BEGIN

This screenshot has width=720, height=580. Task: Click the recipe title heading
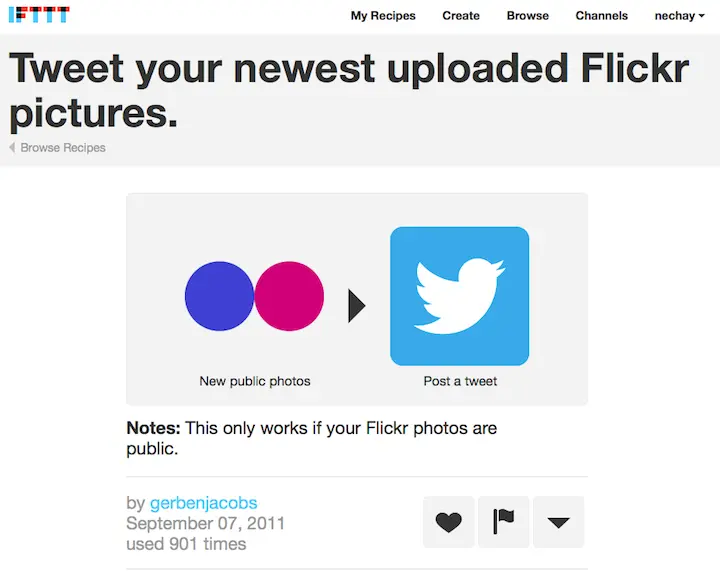[x=349, y=90]
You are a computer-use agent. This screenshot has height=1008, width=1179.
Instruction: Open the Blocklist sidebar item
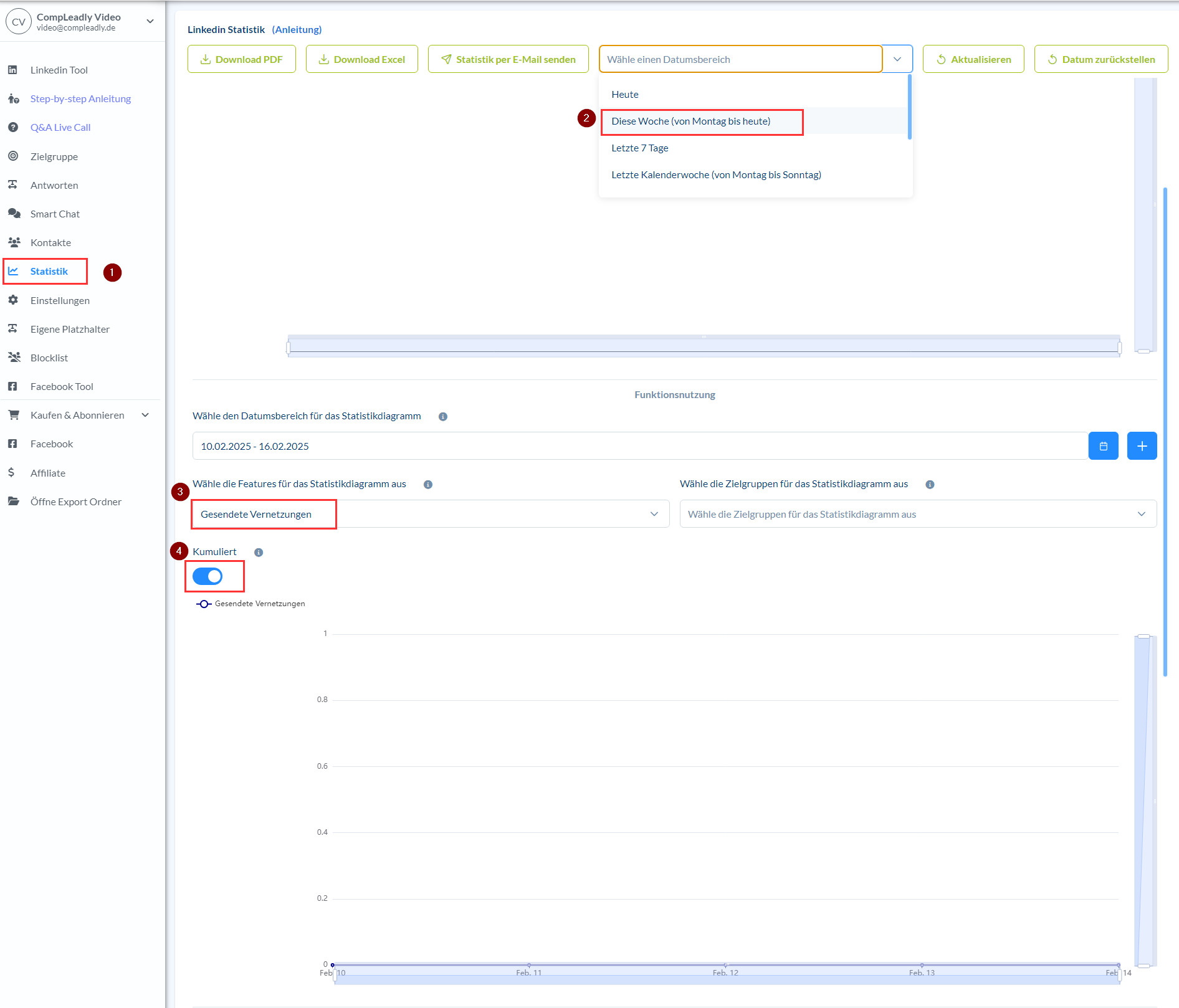[49, 358]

END

DIRECTIONS
Please write out all of the data verbatim, with no pictures in the copy.

RESPONSE FOR THIS EXERCISE
This screenshot has width=720, height=580. Task: Click the recipe title heading
[x=349, y=90]
You are a computer-use agent. This screenshot has height=1008, width=1179.
Instruction: Open the Blocklist sidebar item
[49, 358]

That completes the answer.